Robert Tantular Mengakui Pinjami Budi Mulya Rp1 Miliar
Berita

Robert Tantular Mengakui Pinjami Budi Mulya Rp1 Miliar

Ia membantah pinjaman itu sebagai sogokan.

Oleh:
ANT
Bacaan 2 Menit
Robert Tantular (Kiri). Foto: SGP
Robert Tantular (Kiri). Foto: SGP
Bekas pemilik Bank Century Robert Tantular mengakui memberikan pinjaman Rp1 miliar kepada mantan Deputi Gubenur Bank Indonesia Bidang 4 Pengelolaan Moneter dan Devisa dan Kantor Perwakilan (KPW) Budi Mulya.

"Benar Pak Budi Mulya pada akhir Juli atau awal Agustus 2008 datang ke kantor saya untuk bicarakan kerja sama. Saat itu Pak Budi Mulya dan teman-temannya sedang mengurus surat tanah di Kuningan yang masih sengketa dan mengajak saya untuk bergabung," kata Robert dalam sidang di pengadilan Tipikor Jakarta, Kamis (24/4).

Robert saat ini tengah menjalani hukuman selama 9 tahun penjara karena tiga kejahatan perbankan terkait dengan bank tersebut.

"Pak Budi mengatakan kalau urusan surat sudah selesai maka bisa membeli dari pemilik dengan harga yang lebih murah dari pasar, saya katakan ya sudah saya pelajari dulu. Dua minggu setelah itu saya kabari Pak Budi Mulya kalau belum bisa ikut dulu, lalu Pak Budi Mulya menanyakan bisa tidak berikan pinjaman Rp1 miliar? Saya tanya, berapa lama, Pak Budi katakan 3 bulan dan saya sanggupi," tambah Robert.

Akhirnya pada 11 Agustus 2008, Budi Mulya mendatangi kantor Robert dengan membawa tanda terima pinjaman. "Saya serahkan dalam bentuk giro dari perusahaan properti saya ke Pak Budi Mulya, jadi ini murni benar-benar pinjaman untuk mengurus surat-surat tanah Kuningan, ada buktinya dan sudah disampaikan di KPK," jelas Robert.

Giro yang ditandatangani oleh direktur perusahaan properti milik Robert, PT Central Bumi Indah tersebut kemudian ditransfer ke rekening Budi Mulya di Bank Mandiri.

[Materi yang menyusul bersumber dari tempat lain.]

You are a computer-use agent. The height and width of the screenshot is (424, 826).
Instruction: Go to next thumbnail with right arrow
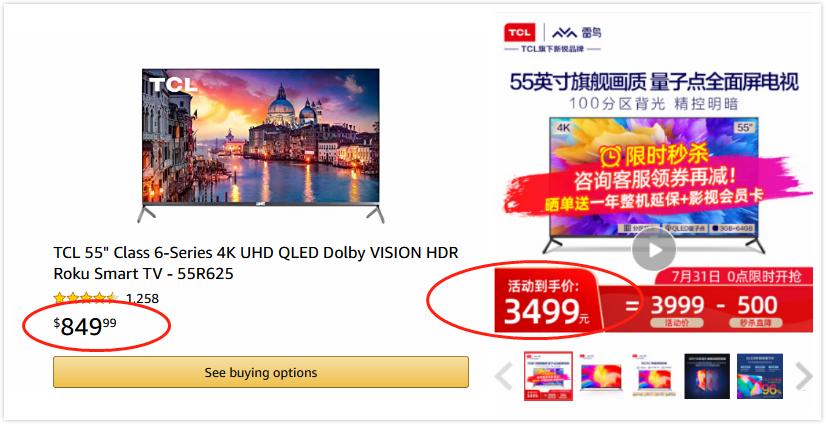coord(803,376)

"Ini jelas pinjaman, bukan sogokan! Masa kalau sogokan diberikan giro dan tanda terima? Lagi pula uangnya sudah dikembalikan ke saya, jadi aneh kalau dikaitkan untuk memperkaya diri Pak Budi Mulya," tegas Robert.

Padahal dalam dakwaan setelah mendapat uang tersebut, Robert bersama mantan direktur utama Bank Century Hermanus Hasan Muslim pada 12 Oktober 2008, menemui Deputi Gubernur bidang V Pengawasan Bank Umum dan Bank Syariah Siti Chalimah Fadjriah, Deputi Direktur Direktorat Pengawasan Bank 1 (DPB 1) Heru Kristiyana dan Pengawas Bank Direktorat Pengawasan Bank 1 Pahla Santoso untuk meminta bantuan likuiditas sebesar Rp1 triliun kepada Bank Century.

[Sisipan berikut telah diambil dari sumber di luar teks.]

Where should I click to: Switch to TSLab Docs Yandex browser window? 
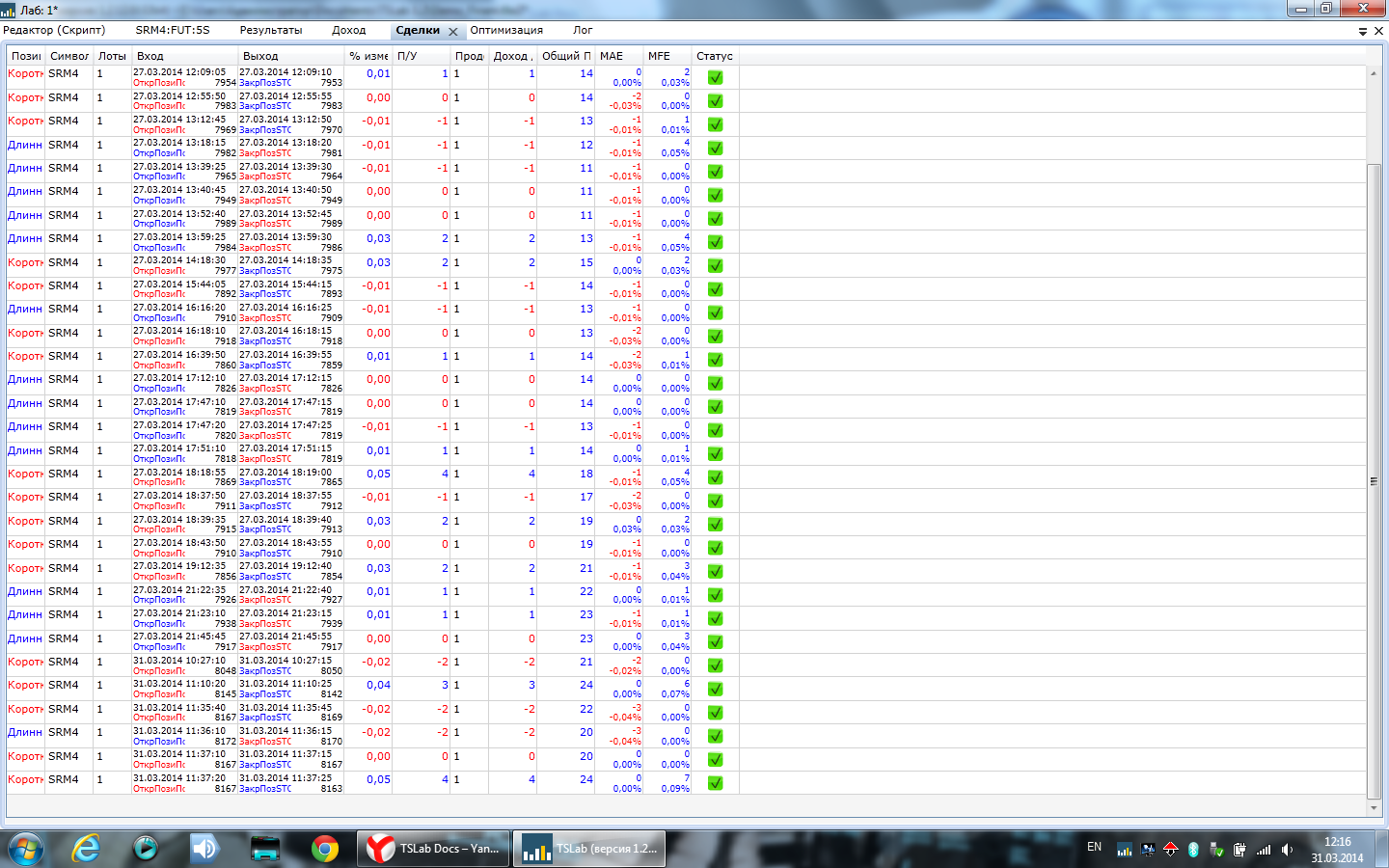tap(433, 849)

Permintaan tersebut ditujukan agar Century tidak kalah kliring (pembayaran utang piutang antarbank) karena surat-surat berharga Bank Century sudah dijadikan agunan, sehingga Robert meminta Fadjrijah untuk merekomendasikan kepada bank lain agar membantu Century, namun realisasinya tidak ada yang memberikan jalur kredit kepada Century. Namun permintaan tersebut tidak diluluskan sehingga Bank Century kalah kliring pada 13 November 2008.

Robert juga menyangkal dana bantuan untuk Century dapat memperkaya dirinya sebesar Rp2,7 triliun seperti dalam dakwaan karena uang tersebut menurut Rudi adalah kredit macet yang dicatat bank dan bukan miliknya probadi.

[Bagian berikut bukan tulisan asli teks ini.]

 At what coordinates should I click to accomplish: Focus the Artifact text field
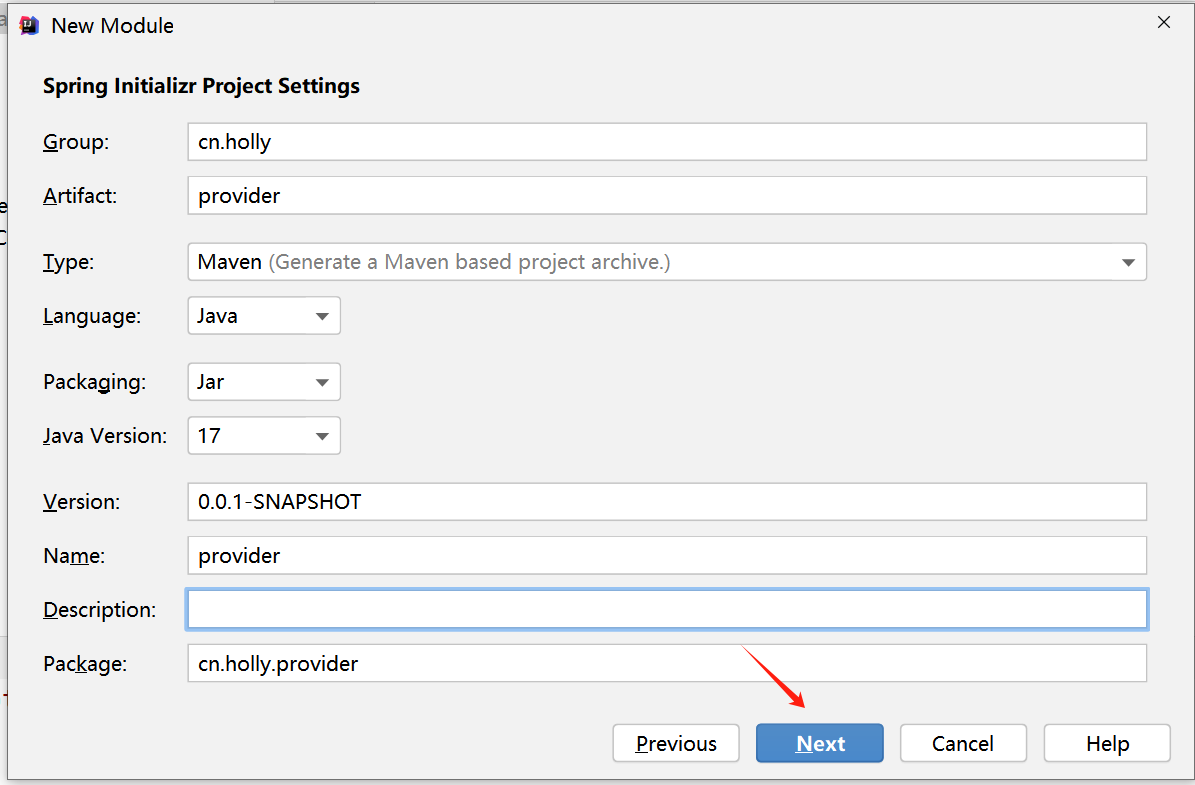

Sedangkan proses pengembalian dikembalikan ke Robert pada Januari 2009 saat ia berada dalam tahanan Mabes Polri.

"Saya terima melalui Pak Sulis, dia corporate secretary di Sinar Mas Group karena saat itu Pak Sulis sering datang ke tahanan untuk menemui Pak Burhanuddin Abudullah, Gubernur BI yang lama, jadi saya tanda tangan pelunasan dengan Sinar Mas, saya tidak tahu hubungan Pak Sulis dan Pak Budi Mulya," tambah Robert.

Jaksa KPK mendakwa Budi Mulya dengan dakwaan primer dari pasal 2 ayat (1) jo Pasal 18 UU No 31 tahun 1999 sebagaimana diubah dengan UU No 20 tahun 2001 tentang Pemberantasan Tindak Pidana Korupsi jo Pasal 55 ayat (1) ke-1 jo pasal 64 ayat (1) KUHP; dan dakwaan subsider dari pasal 3 o Pasal 18 UU No 31 tahun 1999 sebagaimana diubah dengan UU No 20 tahun 2001 tentang Pemberantasan Tindak Pidana Korupsi jo Pasal 55 ayat (1) ke-1 jo pasal 64 ayat (1) KUHP.

Pasal tersebut mengatur tentang penyalahgunaan kewenangan, kesempatan atau sarana yang ada padanya jabatan atau kedudukan sehingga dapat merugikan keuangan dan perekonomian negara. Ancaman pelaku yang terbukti melanggar pasal tersebut adalah pidana penjara maksimal 20 tahun denda paling banyak Rp1 miliar.